▶ _Material for the task_:
______

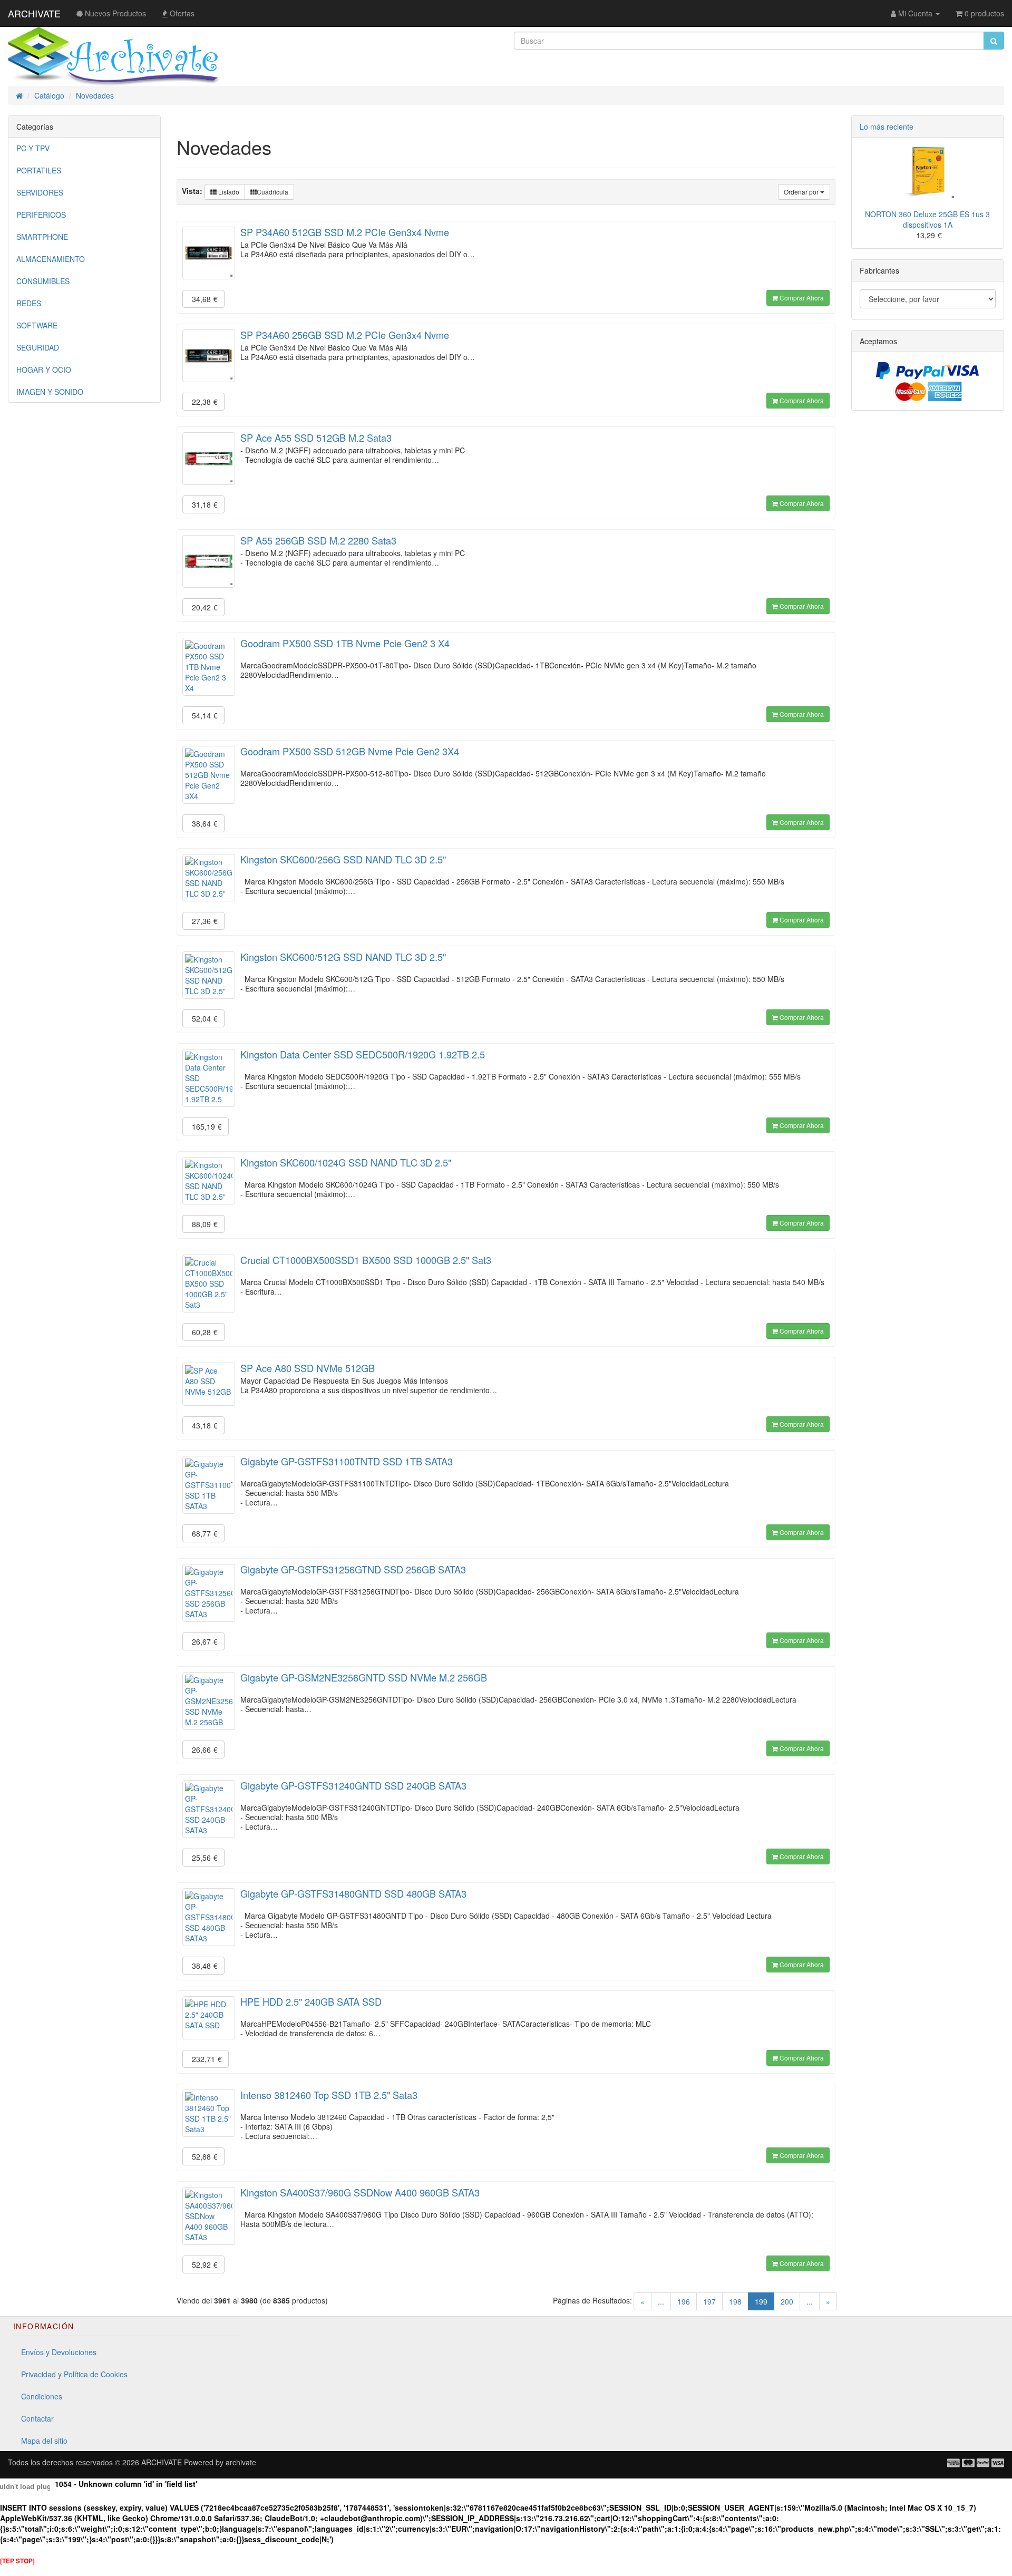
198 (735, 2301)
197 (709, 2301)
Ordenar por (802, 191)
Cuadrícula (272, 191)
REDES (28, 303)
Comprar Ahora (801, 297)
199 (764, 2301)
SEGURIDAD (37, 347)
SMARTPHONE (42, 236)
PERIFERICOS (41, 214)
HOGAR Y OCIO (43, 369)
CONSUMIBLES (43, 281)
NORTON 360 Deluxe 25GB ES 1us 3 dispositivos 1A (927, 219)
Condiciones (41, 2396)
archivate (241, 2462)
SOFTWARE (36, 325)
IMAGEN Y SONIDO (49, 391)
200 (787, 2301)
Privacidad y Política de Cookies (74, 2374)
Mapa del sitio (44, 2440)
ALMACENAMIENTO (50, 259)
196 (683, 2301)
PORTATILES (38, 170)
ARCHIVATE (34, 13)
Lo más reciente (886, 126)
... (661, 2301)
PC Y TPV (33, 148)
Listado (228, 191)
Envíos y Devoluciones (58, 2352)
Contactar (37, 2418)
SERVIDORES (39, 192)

______

▶ _Prompt_: For this exercise, copy word for word the line that contains "SOFTWARE (36, 325)" and every line after it, ending with the last line of the entries above.

▶ _Output for this exercise_:
SOFTWARE (36, 325)
IMAGEN Y SONIDO (49, 391)
200 (787, 2301)
Privacidad y Política de Cookies (74, 2374)
Mapa del sitio (44, 2440)
ALMACENAMIENTO (50, 259)
196 (683, 2301)
PORTATILES (38, 170)
ARCHIVATE (34, 13)
Lo más reciente (886, 126)
... (661, 2301)
PC Y TPV (33, 148)
Listado (228, 191)
Envíos y Devoluciones (58, 2352)
Contactar (37, 2418)
SERVIDORES (39, 192)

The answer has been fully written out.